Investors also find it difficult to evaluate
short-term investment performance objectively, be it good or bad performance,
and then formulate and implement suitable investment responses. Turnover of
public sector trustees can be significant. John Por of Cortex Applied
Research Inc, a Toronto-based consulting firm specializing in fund governance,
observed an annual 25% trustee turnover rate among his 75 clients. This
equates to a whole new board about every four years.
The new field of behavioral finance has
provides many examples human errors in decision-making that stem from
perceptual illusions, over-confidence, over-reliance on rules-of-thumb, emotions
and incorrect farming of problems and solutions. All investors find it
difficult to articulate their risk tolerance but pension fund trustees arguably
face a unique combination of challenges.
First, they must reach a collective
expression of risk tolerance on behalf of not only the plan beneficiaries but
also the plan sponsor, whose risk-tolerances are seldom coincident.
Second, because plan trustees are seldom directly affected financially by
success or failure of the investment program they authorize.
This means the process of reaching a
consensus risk tolerance can easily become an academic trade-off between risk
and return. Third, risk tolerances are dynamic and change not only with
changing economic environments, but also with changes in board membership,
funded status of the plan and the financial health of the plan sponsor.
Fourth, statistical measures of risk and return provided by the asset and
liability modeling studies undertaken by trustees cannot convey the emotional
pain and regret that accompanies the actual realization of disappointing
investment scenarios. Disappointing outcomes are clinically described as below
median results, and very disappoint scenarios are described as "very-low
probability single-path events".
Finally, and perhaps most significantly,
governing fiduciaries tend to under-estimate their collective risk
tolerance-both with respect to setting a fund's asset mix policy, and a fund's
active management policy. Positive and negative outcomes of equal magnitude are
usually accorded the same emotional weighting when viewed as statistical
exercise.
However, in reality, the emotional
disappointment endured when actually living through a negative outcome is often
more than twice the emotional satisfaction enjoyed from a positive outcome. In
the absence of a crisp and robust articulation of risk tolerance, how do
governing fiduciaries make risk-return policy decisions? Many look to see
how their peers in other pension funds have answered the same questions, and
then adopt similar policies.
This is a reasonable approach given that
prudence is often judged within the context what others investors do when faced
with the same similar circumstances.
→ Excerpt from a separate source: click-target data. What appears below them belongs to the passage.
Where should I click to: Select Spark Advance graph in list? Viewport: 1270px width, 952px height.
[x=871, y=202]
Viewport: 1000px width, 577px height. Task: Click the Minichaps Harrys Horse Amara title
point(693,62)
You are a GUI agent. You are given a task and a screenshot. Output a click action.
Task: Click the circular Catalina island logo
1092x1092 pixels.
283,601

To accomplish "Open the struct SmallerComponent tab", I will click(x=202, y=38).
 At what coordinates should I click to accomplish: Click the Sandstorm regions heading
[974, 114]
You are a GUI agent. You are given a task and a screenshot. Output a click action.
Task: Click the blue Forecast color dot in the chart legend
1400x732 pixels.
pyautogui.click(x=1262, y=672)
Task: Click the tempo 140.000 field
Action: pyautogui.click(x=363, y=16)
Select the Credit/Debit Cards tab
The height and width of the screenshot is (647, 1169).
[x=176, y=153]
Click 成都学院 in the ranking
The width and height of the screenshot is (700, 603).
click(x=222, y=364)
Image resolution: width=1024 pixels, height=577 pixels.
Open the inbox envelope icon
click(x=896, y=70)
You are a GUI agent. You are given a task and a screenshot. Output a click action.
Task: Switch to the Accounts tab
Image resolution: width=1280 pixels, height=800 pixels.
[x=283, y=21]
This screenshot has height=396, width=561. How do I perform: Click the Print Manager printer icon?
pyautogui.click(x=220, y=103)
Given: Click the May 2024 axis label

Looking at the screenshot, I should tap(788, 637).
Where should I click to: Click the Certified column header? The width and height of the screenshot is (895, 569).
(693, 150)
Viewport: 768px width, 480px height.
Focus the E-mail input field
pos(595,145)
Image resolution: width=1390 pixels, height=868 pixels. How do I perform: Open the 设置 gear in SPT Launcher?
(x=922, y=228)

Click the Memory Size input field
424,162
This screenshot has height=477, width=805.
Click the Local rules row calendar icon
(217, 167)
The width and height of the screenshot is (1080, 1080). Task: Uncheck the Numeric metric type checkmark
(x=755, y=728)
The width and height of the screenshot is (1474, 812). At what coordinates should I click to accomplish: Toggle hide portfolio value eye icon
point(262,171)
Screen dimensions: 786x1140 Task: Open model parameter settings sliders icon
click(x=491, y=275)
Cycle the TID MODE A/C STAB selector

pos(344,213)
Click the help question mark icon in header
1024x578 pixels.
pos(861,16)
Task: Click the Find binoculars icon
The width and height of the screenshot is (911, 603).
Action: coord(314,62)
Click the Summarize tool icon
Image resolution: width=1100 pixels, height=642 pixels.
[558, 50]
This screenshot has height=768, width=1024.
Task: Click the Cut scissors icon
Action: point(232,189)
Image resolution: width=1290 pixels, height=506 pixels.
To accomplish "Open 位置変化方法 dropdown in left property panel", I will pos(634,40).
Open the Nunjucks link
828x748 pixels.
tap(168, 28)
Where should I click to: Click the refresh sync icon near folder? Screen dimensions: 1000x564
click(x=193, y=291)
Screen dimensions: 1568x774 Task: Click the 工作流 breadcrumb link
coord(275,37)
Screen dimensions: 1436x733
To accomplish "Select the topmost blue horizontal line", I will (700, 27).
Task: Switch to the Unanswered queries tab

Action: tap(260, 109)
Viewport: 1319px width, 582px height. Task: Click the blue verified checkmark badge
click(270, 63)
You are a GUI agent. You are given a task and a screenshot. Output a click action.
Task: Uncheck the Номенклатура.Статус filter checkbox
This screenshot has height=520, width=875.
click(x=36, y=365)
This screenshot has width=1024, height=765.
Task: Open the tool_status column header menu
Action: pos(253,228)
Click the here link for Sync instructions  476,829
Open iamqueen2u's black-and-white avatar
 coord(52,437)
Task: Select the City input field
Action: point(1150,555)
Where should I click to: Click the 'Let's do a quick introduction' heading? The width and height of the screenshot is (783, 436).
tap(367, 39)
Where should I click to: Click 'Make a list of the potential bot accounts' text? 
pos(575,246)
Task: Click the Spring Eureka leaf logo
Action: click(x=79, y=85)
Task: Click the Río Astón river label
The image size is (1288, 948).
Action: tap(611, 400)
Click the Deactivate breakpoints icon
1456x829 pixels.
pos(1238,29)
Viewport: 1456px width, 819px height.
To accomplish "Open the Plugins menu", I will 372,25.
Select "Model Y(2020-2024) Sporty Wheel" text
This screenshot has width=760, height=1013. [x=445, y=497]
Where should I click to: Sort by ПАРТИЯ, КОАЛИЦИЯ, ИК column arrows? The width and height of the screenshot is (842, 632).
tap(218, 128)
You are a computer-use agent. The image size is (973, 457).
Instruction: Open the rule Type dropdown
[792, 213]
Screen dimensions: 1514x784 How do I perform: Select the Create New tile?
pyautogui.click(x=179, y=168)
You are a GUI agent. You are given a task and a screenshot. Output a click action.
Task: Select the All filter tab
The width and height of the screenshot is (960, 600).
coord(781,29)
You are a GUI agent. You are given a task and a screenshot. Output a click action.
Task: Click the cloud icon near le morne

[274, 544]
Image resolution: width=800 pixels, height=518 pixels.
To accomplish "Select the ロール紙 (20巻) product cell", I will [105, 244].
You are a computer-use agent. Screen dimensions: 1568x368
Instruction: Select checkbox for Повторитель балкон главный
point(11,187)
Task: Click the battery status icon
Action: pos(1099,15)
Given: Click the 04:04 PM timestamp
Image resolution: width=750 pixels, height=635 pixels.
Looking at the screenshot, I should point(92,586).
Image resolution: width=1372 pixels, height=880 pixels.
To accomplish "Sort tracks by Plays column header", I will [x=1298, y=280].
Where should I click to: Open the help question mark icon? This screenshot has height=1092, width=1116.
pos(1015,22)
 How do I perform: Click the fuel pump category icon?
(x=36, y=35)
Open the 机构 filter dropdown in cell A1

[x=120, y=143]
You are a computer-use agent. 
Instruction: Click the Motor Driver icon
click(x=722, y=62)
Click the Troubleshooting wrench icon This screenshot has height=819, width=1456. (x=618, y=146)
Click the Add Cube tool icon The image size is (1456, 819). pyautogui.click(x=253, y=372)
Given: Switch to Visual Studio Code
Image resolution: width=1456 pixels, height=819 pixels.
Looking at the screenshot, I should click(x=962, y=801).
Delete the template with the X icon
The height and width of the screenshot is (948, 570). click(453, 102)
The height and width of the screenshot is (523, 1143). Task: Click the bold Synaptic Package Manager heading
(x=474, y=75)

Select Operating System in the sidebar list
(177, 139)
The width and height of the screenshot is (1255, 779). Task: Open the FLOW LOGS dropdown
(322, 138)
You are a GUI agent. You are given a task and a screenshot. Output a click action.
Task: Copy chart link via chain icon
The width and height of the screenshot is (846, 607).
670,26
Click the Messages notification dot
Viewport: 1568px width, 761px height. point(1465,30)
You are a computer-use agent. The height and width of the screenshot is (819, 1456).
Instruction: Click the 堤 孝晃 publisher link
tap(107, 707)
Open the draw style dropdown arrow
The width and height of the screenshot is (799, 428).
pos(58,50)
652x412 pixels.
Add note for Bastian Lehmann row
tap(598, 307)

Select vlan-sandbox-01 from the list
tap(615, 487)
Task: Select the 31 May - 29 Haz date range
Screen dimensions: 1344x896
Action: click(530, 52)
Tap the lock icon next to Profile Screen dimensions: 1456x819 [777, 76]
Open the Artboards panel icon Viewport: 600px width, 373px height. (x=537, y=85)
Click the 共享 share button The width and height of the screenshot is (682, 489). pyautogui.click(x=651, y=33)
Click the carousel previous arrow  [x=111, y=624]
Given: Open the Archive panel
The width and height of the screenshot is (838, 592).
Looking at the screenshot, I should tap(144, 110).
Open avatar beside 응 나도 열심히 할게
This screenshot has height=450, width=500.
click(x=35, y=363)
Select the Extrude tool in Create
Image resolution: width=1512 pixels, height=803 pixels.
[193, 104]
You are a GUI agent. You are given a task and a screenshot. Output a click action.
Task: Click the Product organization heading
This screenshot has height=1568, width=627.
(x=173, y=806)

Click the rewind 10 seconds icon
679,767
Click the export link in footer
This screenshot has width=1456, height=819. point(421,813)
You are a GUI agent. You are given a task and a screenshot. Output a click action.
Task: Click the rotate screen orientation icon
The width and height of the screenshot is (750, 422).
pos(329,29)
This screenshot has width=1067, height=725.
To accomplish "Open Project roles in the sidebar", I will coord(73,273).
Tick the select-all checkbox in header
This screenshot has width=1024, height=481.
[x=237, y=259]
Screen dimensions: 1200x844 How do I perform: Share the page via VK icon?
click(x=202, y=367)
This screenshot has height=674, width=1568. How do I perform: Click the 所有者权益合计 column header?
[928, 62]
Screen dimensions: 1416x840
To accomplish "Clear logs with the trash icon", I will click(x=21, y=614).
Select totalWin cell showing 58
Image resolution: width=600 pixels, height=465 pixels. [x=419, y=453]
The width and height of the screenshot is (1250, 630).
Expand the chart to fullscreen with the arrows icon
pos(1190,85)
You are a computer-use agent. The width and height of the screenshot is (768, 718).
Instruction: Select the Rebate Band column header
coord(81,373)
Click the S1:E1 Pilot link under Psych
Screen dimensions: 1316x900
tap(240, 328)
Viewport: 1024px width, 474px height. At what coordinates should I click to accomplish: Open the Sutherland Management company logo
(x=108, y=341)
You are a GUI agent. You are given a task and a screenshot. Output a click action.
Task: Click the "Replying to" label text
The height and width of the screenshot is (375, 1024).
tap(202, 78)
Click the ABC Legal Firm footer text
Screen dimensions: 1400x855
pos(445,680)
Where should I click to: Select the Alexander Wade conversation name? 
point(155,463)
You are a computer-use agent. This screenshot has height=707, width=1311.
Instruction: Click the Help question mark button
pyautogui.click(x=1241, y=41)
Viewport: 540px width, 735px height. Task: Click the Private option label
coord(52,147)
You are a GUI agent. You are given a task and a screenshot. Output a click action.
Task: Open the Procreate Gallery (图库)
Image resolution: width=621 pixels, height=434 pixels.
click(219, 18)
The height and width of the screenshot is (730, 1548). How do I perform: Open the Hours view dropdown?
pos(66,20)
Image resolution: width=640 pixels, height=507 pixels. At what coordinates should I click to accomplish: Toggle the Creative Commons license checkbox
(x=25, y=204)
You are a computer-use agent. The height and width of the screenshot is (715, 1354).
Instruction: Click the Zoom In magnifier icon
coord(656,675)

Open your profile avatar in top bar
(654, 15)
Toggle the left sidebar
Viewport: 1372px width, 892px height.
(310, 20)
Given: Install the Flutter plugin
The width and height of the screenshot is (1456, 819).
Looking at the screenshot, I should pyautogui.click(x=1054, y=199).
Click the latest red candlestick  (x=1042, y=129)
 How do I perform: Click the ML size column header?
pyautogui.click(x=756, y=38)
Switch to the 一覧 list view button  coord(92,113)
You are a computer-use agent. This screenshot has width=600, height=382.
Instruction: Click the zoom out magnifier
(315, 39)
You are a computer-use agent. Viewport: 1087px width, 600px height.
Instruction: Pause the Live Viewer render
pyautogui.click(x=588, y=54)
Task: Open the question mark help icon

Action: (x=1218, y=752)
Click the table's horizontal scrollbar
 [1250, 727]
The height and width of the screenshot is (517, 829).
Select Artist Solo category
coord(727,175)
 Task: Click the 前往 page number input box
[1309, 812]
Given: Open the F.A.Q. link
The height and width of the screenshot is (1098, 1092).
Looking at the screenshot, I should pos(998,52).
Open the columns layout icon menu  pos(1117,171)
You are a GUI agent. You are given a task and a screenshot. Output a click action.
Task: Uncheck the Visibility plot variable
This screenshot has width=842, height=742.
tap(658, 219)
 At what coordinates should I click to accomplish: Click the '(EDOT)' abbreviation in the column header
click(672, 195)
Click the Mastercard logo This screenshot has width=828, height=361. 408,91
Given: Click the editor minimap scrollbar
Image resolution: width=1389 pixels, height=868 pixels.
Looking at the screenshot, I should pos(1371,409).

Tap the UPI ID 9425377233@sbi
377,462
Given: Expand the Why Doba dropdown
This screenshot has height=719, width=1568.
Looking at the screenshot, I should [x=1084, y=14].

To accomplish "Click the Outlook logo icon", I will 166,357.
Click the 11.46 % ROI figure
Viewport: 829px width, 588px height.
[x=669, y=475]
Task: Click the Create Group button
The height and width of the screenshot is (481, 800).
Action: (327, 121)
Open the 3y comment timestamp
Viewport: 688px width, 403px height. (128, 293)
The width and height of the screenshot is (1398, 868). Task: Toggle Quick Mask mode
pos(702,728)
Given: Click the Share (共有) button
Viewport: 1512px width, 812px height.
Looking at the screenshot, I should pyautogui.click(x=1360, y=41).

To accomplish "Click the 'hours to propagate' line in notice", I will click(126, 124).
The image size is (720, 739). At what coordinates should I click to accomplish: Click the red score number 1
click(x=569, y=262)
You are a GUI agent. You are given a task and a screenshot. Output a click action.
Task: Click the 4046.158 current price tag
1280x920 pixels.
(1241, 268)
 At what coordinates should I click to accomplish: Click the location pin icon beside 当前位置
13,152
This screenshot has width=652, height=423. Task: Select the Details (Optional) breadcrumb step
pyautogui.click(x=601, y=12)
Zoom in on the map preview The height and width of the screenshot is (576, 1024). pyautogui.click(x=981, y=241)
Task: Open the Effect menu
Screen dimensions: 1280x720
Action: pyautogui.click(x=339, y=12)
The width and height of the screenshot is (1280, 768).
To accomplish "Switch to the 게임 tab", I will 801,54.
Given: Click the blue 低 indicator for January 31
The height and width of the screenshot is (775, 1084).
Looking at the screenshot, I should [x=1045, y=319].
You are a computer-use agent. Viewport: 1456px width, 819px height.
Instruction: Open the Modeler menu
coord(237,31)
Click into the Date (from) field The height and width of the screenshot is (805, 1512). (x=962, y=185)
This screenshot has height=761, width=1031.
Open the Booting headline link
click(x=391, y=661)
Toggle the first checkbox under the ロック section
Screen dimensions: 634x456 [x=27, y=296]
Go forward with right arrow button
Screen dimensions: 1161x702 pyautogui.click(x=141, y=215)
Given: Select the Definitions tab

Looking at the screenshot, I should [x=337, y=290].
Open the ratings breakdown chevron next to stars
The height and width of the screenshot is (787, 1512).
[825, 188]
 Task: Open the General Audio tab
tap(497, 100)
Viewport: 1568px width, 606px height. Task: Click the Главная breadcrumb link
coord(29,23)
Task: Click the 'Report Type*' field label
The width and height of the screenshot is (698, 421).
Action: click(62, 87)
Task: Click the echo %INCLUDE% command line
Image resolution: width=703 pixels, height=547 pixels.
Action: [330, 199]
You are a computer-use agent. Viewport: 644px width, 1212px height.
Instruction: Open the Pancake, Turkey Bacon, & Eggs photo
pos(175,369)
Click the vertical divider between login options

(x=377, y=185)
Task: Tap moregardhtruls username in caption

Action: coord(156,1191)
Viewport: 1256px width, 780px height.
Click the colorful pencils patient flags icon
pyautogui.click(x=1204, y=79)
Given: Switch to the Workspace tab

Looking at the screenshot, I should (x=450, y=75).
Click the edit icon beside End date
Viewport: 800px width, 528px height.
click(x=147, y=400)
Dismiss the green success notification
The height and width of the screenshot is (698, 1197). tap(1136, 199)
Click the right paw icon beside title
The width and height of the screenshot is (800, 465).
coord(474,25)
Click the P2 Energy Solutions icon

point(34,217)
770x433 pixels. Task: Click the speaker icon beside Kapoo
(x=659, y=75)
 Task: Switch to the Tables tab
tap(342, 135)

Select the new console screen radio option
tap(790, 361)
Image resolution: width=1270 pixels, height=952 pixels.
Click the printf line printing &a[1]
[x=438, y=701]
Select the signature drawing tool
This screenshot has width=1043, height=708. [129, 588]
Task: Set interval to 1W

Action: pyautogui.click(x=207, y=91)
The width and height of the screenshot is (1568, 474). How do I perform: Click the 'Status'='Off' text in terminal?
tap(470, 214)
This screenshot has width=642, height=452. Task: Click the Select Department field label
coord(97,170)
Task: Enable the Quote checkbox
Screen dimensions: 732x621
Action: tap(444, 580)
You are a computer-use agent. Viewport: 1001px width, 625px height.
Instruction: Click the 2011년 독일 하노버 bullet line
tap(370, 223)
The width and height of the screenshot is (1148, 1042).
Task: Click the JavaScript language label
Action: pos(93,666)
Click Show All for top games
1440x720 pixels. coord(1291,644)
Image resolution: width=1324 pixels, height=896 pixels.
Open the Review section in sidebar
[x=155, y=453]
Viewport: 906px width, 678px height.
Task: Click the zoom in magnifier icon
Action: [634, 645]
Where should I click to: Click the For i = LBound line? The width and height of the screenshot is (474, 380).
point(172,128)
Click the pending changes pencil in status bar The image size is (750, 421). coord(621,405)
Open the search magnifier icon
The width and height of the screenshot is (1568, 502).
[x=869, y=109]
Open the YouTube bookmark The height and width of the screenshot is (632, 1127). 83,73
However, there is no guaranty that
industry-norm investment policy is best policy for all public sector pension
plans. Trustees should adopt an investment policy only after full
consideration of the particular circumstances facing the plan for which they
have fiduciary responsibility.
This includes liability structure, funded
status, management resources and the ability of the sponsor to underwrite poor
investment performance if it should materialize. Others seek the guidance of
their investment advisors in the believe that their advisors experience and
expertise gives them a better understanding to what extent pension plan assets
should exposed to investment risk.
Advisors certainly provide governing
fiduciaries a thoughtful framework for understanding and evaluating risks, but
few advisors are willing to assume the responsibility for specifying their
client's risk tolerance. Advisors are seldom in command of all the
factors that help trustees evaluate their risk tolerance, and the experienced
advisors recognize that risk tolerance ebbs and flows in response to a host of events
including board turnover and stock market cycles.
Nonetheless many governing boards adopt the
risk preferences on their advisors; the adoption process is subtle and often
unrecognized by both parties. If the risk preferences of the board and
the advisor are a good match, then future investment experience-good and
bad-will viewed in proper context. However, if risk preferences are
mismatched, future problems are inevitable. The advisor will be blamed for any
bad news, either in terms of "the fund lost too much money in bad
times", or "didn't earn enough money in good times".